Here’s the arrogance: The Treasury Department is downgrading Hamilton, without whom there might not be a United States currency, just because they yearn to check a “diversity” box, and without consulting the American people. Hamilton was a poor kid from the West Indies who immigrated to New York, joined the patriot army at age 17 or 18 and organized an artillery company, became an aide to Gen. George Washington, authored more than half of the Federalist Papers, and served as the first treasury secretary of the United States, where he structured the finances of our infant republic so that we didn’t drown in debt. He was also a fierce opponent of slavery.
Hamilton deserves far more than a place on the $10 bill — and he certainly deserves no less.

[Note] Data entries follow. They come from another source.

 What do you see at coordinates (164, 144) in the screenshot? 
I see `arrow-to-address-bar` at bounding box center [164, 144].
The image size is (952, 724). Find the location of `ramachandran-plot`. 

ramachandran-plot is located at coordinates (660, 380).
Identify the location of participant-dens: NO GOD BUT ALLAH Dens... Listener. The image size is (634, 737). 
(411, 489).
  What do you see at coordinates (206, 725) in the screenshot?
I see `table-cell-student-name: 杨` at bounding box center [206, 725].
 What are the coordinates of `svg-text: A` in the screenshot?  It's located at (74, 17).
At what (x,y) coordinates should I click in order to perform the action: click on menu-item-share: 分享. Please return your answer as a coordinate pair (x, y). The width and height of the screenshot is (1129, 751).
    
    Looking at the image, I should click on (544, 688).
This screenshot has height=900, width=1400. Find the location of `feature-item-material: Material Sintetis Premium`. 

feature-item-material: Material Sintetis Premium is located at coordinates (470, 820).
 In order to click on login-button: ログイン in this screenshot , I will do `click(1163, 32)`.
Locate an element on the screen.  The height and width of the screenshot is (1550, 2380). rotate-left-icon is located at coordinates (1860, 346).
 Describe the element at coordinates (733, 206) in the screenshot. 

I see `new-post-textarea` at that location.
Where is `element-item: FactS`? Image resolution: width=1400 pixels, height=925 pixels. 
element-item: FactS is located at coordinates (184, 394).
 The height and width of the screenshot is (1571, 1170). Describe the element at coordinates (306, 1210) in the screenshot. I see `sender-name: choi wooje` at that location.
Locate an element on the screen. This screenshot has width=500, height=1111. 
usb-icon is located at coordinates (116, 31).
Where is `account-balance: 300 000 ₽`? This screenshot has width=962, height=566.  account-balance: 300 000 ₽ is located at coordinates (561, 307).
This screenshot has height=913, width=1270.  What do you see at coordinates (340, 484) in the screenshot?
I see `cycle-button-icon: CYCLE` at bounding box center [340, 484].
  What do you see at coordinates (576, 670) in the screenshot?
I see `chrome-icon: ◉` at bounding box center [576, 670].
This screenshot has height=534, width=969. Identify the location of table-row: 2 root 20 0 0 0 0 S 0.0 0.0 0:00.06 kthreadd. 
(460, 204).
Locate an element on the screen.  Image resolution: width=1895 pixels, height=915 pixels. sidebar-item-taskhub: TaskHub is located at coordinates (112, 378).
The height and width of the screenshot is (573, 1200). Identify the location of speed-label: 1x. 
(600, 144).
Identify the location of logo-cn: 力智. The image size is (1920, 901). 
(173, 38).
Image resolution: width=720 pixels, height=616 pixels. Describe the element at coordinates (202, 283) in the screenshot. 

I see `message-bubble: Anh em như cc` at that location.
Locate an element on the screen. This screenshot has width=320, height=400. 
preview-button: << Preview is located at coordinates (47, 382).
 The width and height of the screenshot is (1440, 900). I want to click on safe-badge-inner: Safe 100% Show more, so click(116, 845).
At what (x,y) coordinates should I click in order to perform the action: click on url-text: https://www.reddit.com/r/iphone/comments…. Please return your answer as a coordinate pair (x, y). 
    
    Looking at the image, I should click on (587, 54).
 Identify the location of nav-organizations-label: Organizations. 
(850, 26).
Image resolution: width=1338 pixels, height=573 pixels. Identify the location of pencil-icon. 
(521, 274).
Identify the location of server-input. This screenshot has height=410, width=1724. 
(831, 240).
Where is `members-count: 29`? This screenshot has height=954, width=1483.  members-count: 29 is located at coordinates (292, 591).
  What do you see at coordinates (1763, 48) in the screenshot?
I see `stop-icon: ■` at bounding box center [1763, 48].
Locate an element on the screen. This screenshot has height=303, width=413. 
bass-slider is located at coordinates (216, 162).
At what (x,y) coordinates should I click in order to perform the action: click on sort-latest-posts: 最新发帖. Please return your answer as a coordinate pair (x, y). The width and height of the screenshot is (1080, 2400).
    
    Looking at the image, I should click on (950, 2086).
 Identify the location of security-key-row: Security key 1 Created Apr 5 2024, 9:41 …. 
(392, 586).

Finally, ignorance. Sen. Jeanne Shaheen gushes that putting a female on the $10 will tell “young girls across this country … that they, too, can grow up and do something great for their country.” This is tiresome. Girls and women are doing great in America. Girls graduate from high school at higher rates than boys. They attend and graduate from college at significantly higher rates. U.S. Census Bureau data show that in 2012, 71 percent of female high school graduates went on to college, compared to 61 percent of young men. While men’s wages have stagnated for three decades, women’s have been rising. Women outnumber men in the workforce, even in professional, managerial and technical occupations. (Source: “Wayward Sons” a Third Way report.)
Here’s the solution: Upgrade the security features on the $10, but keep Hamilton in his spot. Dump Jackson from the $20 and hold an essay competition among American high school seniors for his replacement. It would be a great exercise in the appreciation of excellence. Both sexes may be nominated. There are many American women who could be chosen: Emily Dickinson, Harriet Tubman, Laura Ingalls Wilder, Susan B. Anthony? But by announcing in advance that you’re choosing a woman, you’ve guaranteed that the honor will be downgraded to the “best woman” rather than the best candidate. In short, you’d be echoing the Hillary Clinton campaign.